The call is made during the first-ever International Day of the Girl Child was observed October 11, 2012. The date was designated by the UN General Assembly as the International Day of the Girl Child to be observed every year beginning in 2012. The theme of this first year commemoration of the International Day of the Girl Child is ‘Child Marriage’, which is a fundamental human rights violation impacting all aspects of a girl’s life.
If the current trends continue, the number of girl child marriages will increase dramatically over the next 10 years, according to Marrying too Young: End Child Marriage, a new report released today by the United Nations. The report warns that 142 million girls could be married before they reach 18 in the next decade.
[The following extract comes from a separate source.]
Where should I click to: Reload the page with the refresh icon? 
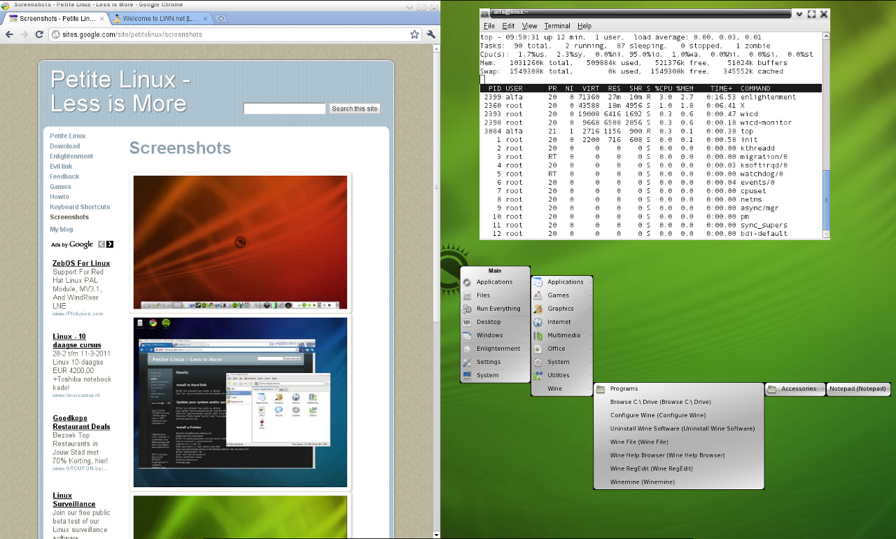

The report also finds that, despite laws to prevent its practice, child marriage has remained mostly constant in developing countries over the past decade.
The Report launched today also indicates that Ethiopia is one of the developing countries where progress has been made in reducing the incidence of child marriage.
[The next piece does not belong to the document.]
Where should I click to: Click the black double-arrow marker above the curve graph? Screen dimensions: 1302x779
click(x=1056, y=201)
In the past five years, child marriage has shown a slight decline where the median age of marriage has risen from 16.1 to 16.5 years. Statistics shows that age at first marriage greatly increases with education; girls with more than secondary education get married almost eight years later than those with no education.
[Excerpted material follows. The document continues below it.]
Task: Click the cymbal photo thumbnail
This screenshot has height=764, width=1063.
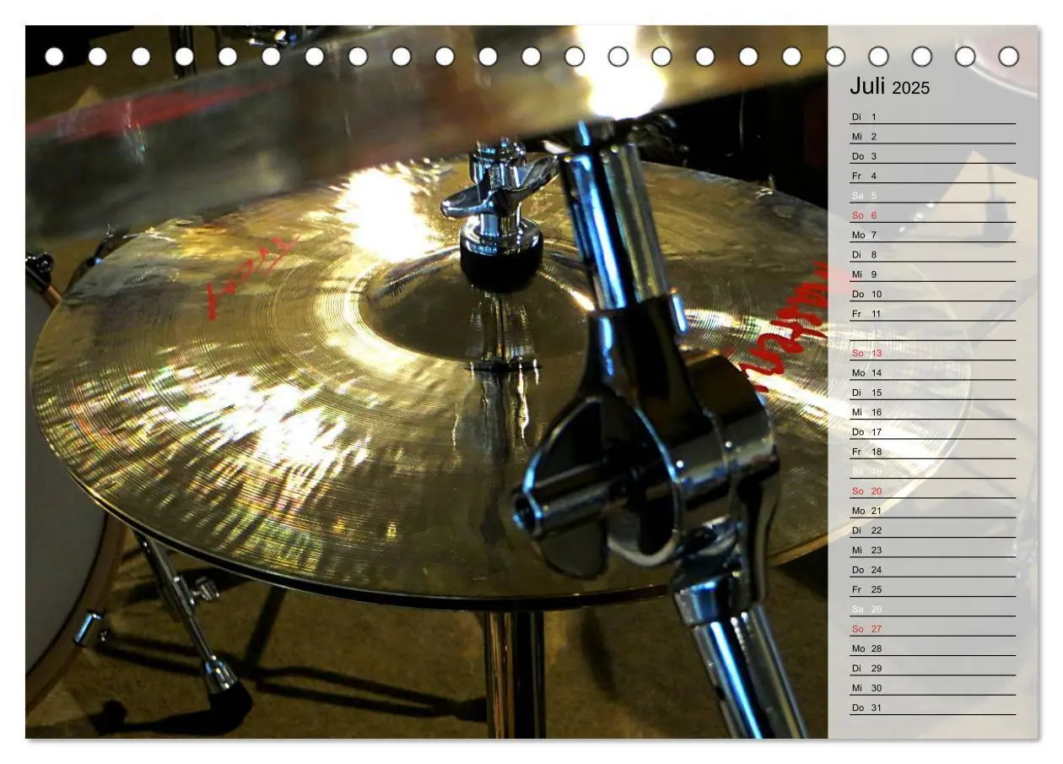Action: point(427,382)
Child marriage is a harmful traditional practice denying a girl of her childhood, disrupting her education, limiting her opportunities, increasing her risk of violence and abuse, and jeopardizing her health.
Preventing child marriage will protect girls’ rights and help reduce their risks of violence, early pregnancy, HIV infection, and maternal death and disability, including obstetric fistula. When girls are able to stay in school and avoid being married early, they can build a foundation for a better life for themselves and their families. Government of Ethiopia together with stakeholders including the United Nations in Ethiopia has put in place Constitutional provision, legal instruments and policy measures as well as strategies for ending child marriage and realizing girls’ empowerment to bring about change in social and cultural norms.
The legal age of marriage in Ethiopia is 18 years. Various efforts are being undertaken by stakeholders to address child marriage, which is highly prevalent and deeply entrenched practice. These efforts need to be intensified through a more coordinated framework in order to overcome the challenges in terms of pursue policies that are in place in a sustainable manner and at a larger scale. Although these strategies are commendable At local level, many kebele councils have teamed up with CRC (Convention on the Rights of the Child) committees to eliminate child marriage in Ethiopia. In terms of awareness raising, community based interventions are found to be key to the abandonment of child marriages.